# TRY IT
Going through the material below, output exactly the lines from the one containing "The width and" through the one containing "You are a computer-use", and no pictures.
----
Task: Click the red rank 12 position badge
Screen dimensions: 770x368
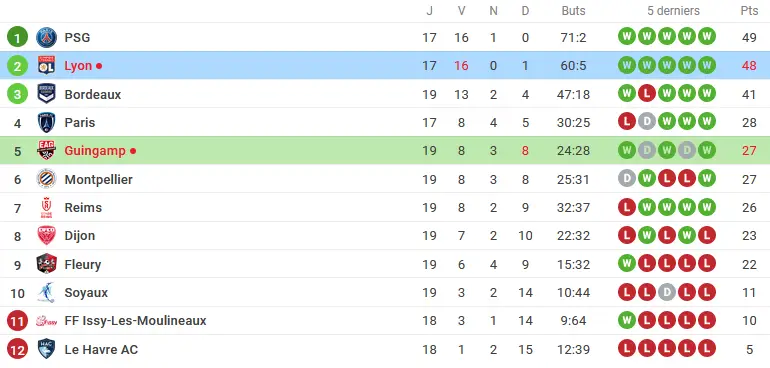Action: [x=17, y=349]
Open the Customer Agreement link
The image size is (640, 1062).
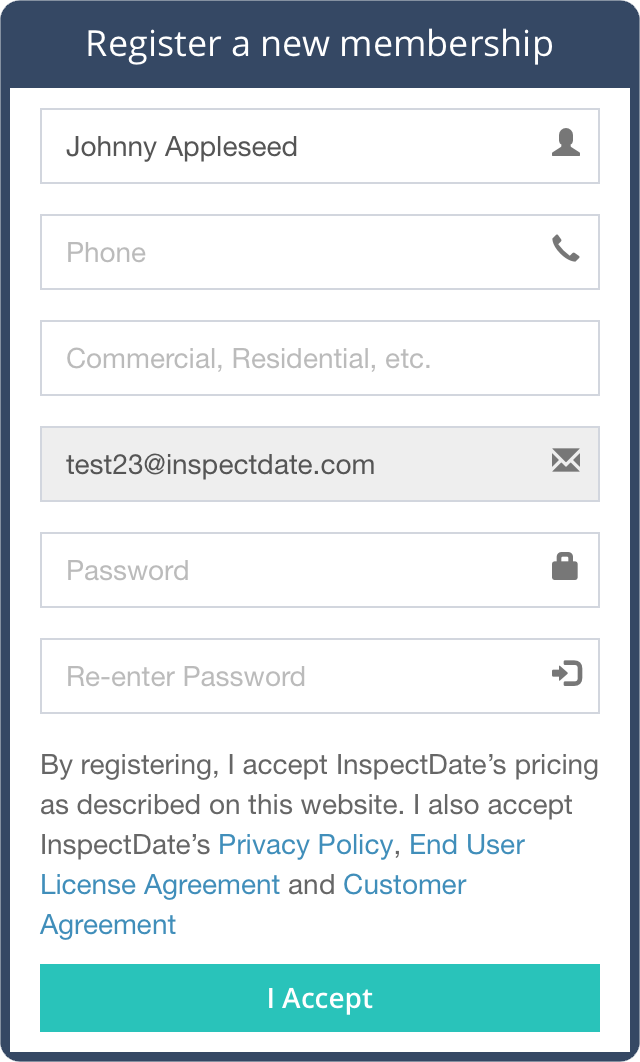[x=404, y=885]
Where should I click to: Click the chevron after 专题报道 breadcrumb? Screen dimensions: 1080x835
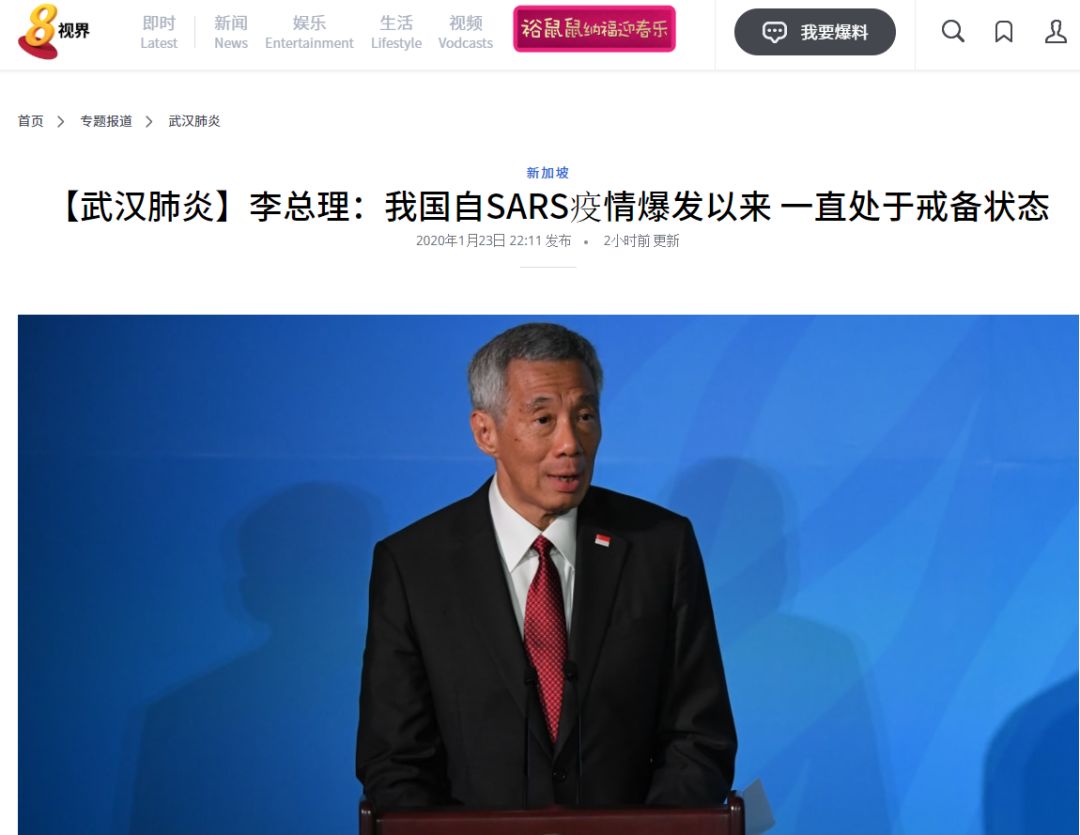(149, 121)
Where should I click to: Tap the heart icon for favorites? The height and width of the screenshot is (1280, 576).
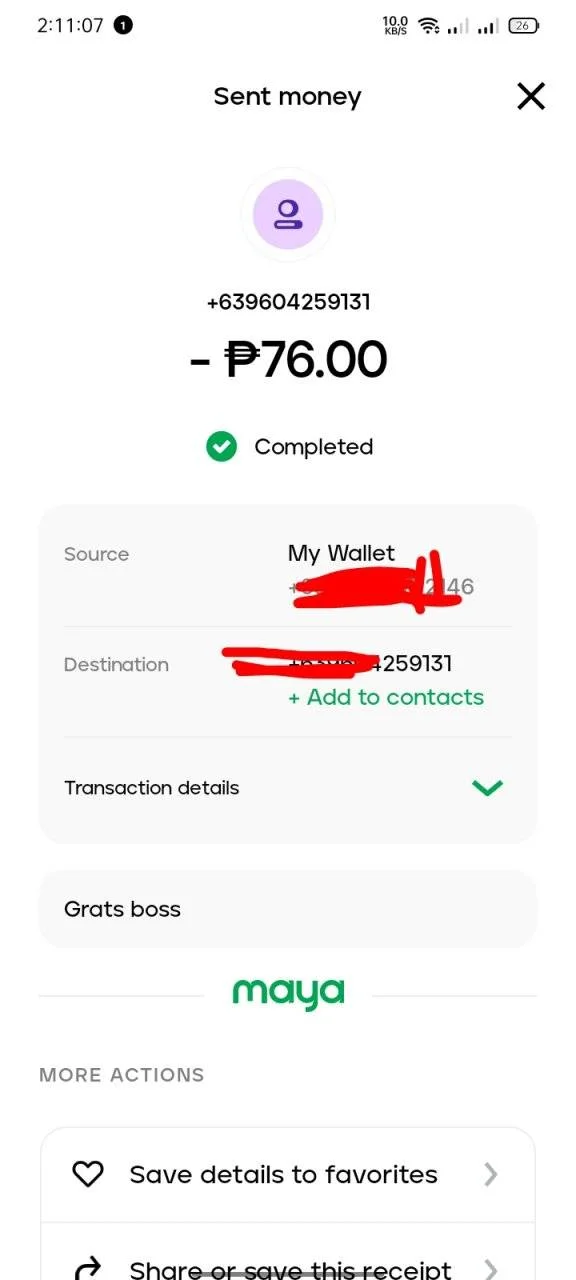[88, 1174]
----
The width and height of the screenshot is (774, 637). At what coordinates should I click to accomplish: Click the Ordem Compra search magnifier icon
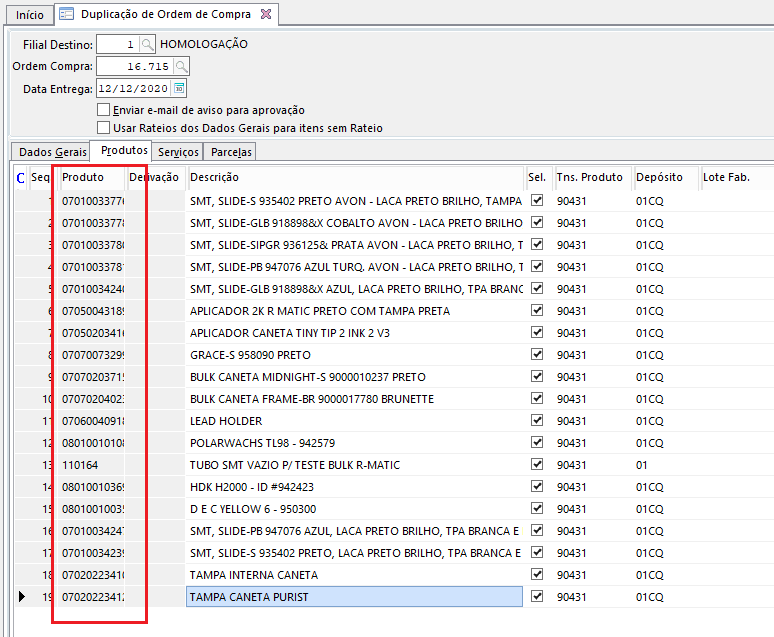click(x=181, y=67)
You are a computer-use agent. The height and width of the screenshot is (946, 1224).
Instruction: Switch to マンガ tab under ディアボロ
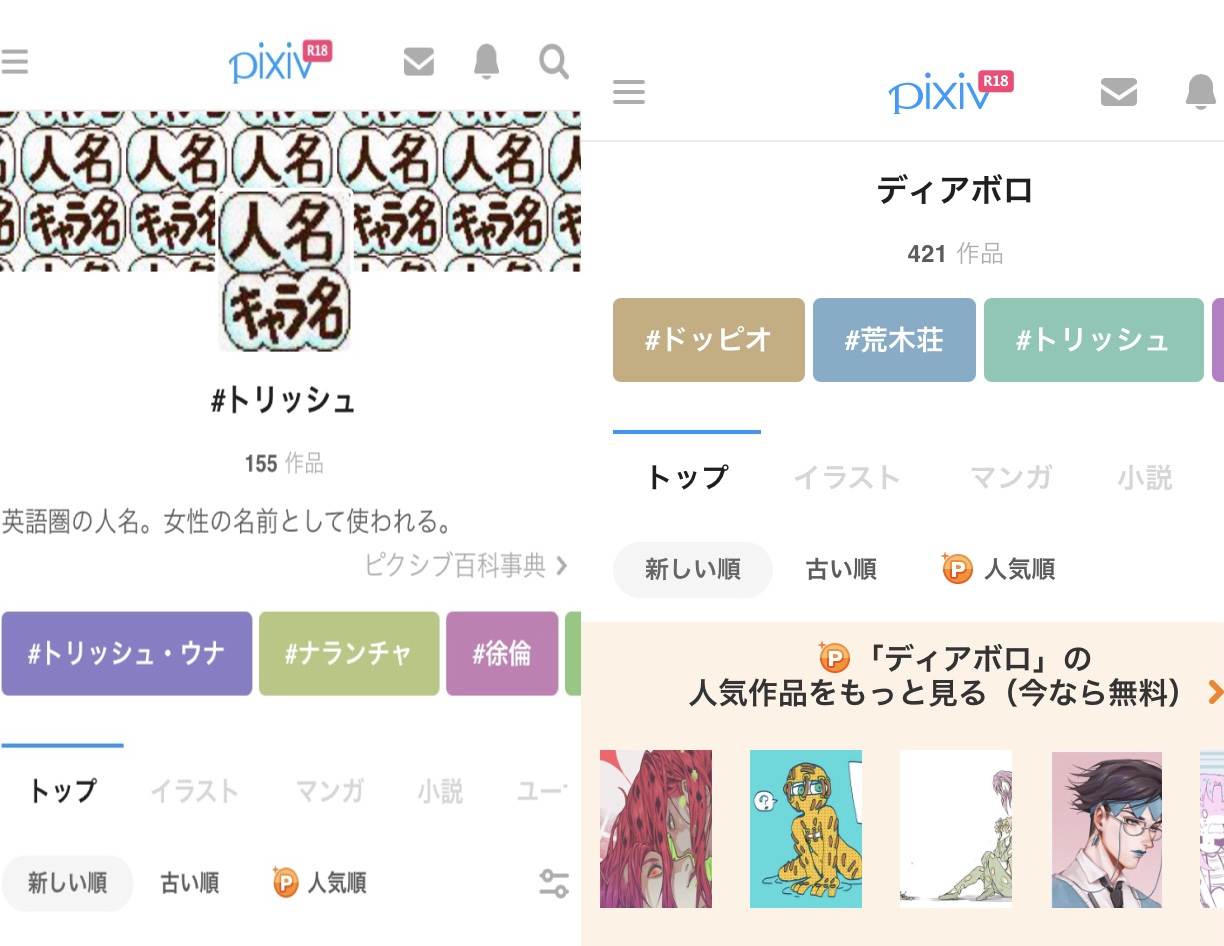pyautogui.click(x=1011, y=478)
----
# WRITTEN SOLUTION
The width and height of the screenshot is (774, 637). At what coordinates should I click to accomplish: Click the Ordem Compra search magnifier icon
click(x=181, y=67)
You are a computer-use agent. The height and width of the screenshot is (946, 1224).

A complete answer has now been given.